**CONSIGNA PLANTEADA:** Reformula todas las entradas siguientes como una lista JSON de cadenas, con una cadena por cada línea y omitiendo las líneas en blanco.

┏━━

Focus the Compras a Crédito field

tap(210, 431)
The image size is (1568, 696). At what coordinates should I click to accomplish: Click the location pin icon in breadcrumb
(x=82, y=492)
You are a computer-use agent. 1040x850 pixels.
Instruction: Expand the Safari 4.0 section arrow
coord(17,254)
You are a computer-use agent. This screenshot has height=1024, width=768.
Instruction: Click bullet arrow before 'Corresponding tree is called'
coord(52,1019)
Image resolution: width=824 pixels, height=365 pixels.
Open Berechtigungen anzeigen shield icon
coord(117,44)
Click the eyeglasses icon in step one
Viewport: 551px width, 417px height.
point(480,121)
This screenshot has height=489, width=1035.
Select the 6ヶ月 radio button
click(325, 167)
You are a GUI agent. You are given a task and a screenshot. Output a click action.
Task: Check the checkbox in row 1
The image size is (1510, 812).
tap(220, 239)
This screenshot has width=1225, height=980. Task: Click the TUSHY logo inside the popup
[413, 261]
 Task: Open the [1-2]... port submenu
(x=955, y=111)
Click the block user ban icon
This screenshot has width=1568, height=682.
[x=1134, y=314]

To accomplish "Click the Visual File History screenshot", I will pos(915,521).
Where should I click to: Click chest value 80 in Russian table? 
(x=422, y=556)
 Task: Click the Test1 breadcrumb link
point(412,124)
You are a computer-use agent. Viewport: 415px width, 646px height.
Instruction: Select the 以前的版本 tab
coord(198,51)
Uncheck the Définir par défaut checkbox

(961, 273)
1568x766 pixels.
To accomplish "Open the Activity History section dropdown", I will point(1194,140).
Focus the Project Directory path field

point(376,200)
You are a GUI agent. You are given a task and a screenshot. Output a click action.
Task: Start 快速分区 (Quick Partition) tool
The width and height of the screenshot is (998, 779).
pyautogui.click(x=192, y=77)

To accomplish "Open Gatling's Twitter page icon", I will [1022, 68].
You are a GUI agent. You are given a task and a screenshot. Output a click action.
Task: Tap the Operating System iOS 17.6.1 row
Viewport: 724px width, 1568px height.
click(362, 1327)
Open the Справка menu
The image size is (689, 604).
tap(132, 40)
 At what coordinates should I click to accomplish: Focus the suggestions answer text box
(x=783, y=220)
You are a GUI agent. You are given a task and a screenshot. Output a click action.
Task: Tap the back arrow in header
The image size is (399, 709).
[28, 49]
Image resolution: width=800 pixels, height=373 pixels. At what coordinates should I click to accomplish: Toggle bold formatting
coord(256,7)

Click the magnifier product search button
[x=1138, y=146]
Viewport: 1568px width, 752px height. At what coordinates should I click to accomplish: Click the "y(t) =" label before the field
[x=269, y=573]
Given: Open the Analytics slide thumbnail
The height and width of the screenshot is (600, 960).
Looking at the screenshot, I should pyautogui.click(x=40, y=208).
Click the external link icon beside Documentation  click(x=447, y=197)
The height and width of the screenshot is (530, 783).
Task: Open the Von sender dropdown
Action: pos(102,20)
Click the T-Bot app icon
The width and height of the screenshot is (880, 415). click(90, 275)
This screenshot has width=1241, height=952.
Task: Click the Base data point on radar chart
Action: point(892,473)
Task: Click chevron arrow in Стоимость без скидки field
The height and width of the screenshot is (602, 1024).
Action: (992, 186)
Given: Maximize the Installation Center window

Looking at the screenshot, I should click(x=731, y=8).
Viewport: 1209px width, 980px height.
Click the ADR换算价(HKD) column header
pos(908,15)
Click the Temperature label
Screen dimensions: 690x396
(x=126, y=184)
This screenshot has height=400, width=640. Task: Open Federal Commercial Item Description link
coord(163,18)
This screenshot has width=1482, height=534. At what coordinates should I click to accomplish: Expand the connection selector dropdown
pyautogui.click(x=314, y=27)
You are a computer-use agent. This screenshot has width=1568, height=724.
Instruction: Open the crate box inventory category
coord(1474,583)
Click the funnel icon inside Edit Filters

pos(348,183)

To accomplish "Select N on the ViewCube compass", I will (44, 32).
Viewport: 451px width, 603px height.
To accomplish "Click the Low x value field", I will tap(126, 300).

┗━━

**RESULTADO DEL EJERCICIO:**
[
  "Focus the Compras a Crédito field",
  "tap(210, 431)",
  "The image size is (1568, 696). At what coordinates should I click to accomplish: Click the location pin icon in breadcrumb",
  "(x=82, y=492)",
  "You are a computer-use agent. 1040x850 pixels.",
  "Instruction: Expand the Safari 4.0 section arrow",
  "coord(17,254)",
  "You are a computer-use agent. This screenshot has height=1024, width=768.",
  "Instruction: Click bullet arrow before 'Corresponding tree is called'",
  "coord(52,1019)",
  "Image resolution: width=824 pixels, height=365 pixels.",
  "Open Berechtigungen anzeigen shield icon",
  "coord(117,44)",
  "Click the eyeglasses icon in step one",
  "Viewport: 551px width, 417px height.",
  "point(480,121)",
  "This screenshot has height=489, width=1035.",
  "Select the 6ヶ月 radio button",
  "click(325, 167)",
  "You are a GUI agent. You are given a task and a screenshot. Output a click action.",
  "Task: Check the checkbox in row 1",
  "The image size is (1510, 812).",
  "tap(220, 239)",
  "This screenshot has width=1225, height=980. Task: Click the TUSHY logo inside the popup",
  "[413, 261]",
  " Task: Open the [1-2]... port submenu",
  "(x=955, y=111)",
  "Click the block user ban icon",
  "This screenshot has width=1568, height=682.",
  "[x=1134, y=314]",
  "To accomplish \"Click the Visual File History screenshot\", I will pos(915,521).",
  "Where should I click to: Click chest value 80 in Russian table? ",
  "(x=422, y=556)",
  " Task: Click the Test1 breadcrumb link",
  "point(412,124)",
  "You are a computer-use agent. Viewport: 415px width, 646px height.",
  "Instruction: Select the 以前的版本 tab",
  "coord(198,51)",
  "Uncheck the Définir par défaut checkbox",
  "(961, 273)",
  "1568x766 pixels.",
  "To accomplish \"Open the Activity History section dropdown\", I will point(1194,140).",
  "Focus the Project Directory path field",
  "point(376,200)",
  "You are a GUI agent. You are given a task and a screenshot. Output a click action.",
  "Task: Start 快速分区 (Quick Partition) tool",
  "The width and height of the screenshot is (998, 779).",
  "pyautogui.click(x=192, y=77)",
  "To accomplish \"Open Gatling's Twitter page icon\", I will [1022, 68].",
  "You are a GUI agent. You are given a task and a screenshot. Output a click action.",
  "Task: Tap the Operating System iOS 17.6.1 row",
  "Viewport: 724px width, 1568px height.",
  "click(362, 1327)",
  "Open the Справка menu",
  "The image size is (689, 604).",
  "tap(132, 40)",
  " At what coordinates should I click to accomplish: Focus the suggestions answer text box",
  "(x=783, y=220)",
  "You are a GUI agent. You are given a task and a screenshot. Output a click action.",
  "Task: Tap the back arrow in header",
  "The image size is (399, 709).",
  "[28, 49]",
  "Image resolution: width=800 pixels, height=373 pixels. At what coordinates should I click to accomplish: Toggle bold formatting",
  "coord(256,7)",
  "Click the magnifier product search button",
  "[x=1138, y=146]",
  "Viewport: 1568px width, 752px height. At what coordinates should I click to accomplish: Click the \"y(t) =\" label before the field",
  "[x=269, y=573]",
  "Given: Open the Analytics slide thumbnail",
  "The height and width of the screenshot is (600, 960).",
  "Looking at the screenshot, I should pyautogui.click(x=40, y=208).",
  "Click the external link icon beside Documentation  click(x=447, y=197)",
  "The height and width of the screenshot is (530, 783).",
  "Task: Open the Von sender dropdown",
  "Action: pos(102,20)",
  "Click the T-Bot app icon",
  "The width and height of the screenshot is (880, 415). click(90, 275)",
  "This screenshot has width=1241, height=952.",
  "Task: Click the Base data point on radar chart",
  "Action: point(892,473)",
  "Task: Click chevron arrow in Стоимость без скидки field",
  "The height and width of the screenshot is (602, 1024).",
  "Action: (992, 186)",
  "Given: Maximize the Installation Center window",
  "Looking at the screenshot, I should click(x=731, y=8).",
  "Viewport: 1209px width, 980px height.",
  "Click the ADR换算价(HKD) column header",
  "pos(908,15)",
  "Click the Temperature label",
  "Screen dimensions: 690x396",
  "(x=126, y=184)",
  "This screenshot has height=400, width=640. Task: Open Federal Commercial Item Description link",
  "coord(163,18)",
  "This screenshot has width=1482, height=534. At what coordinates should I click to accomplish: Expand the connection selector dropdown",
  "pyautogui.click(x=314, y=27)",
  "You are a computer-use agent. This screenshot has width=1568, height=724.",
  "Instruction: Open the crate box inventory category",
  "coord(1474,583)",
  "Click the funnel icon inside Edit Filters",
  "pos(348,183)",
  "To accomplish \"Select N on the ViewCube compass\", I will (44, 32).",
  "Viewport: 451px width, 603px height.",
  "To accomplish \"Click the Low x value field\", I will tap(126, 300)."
]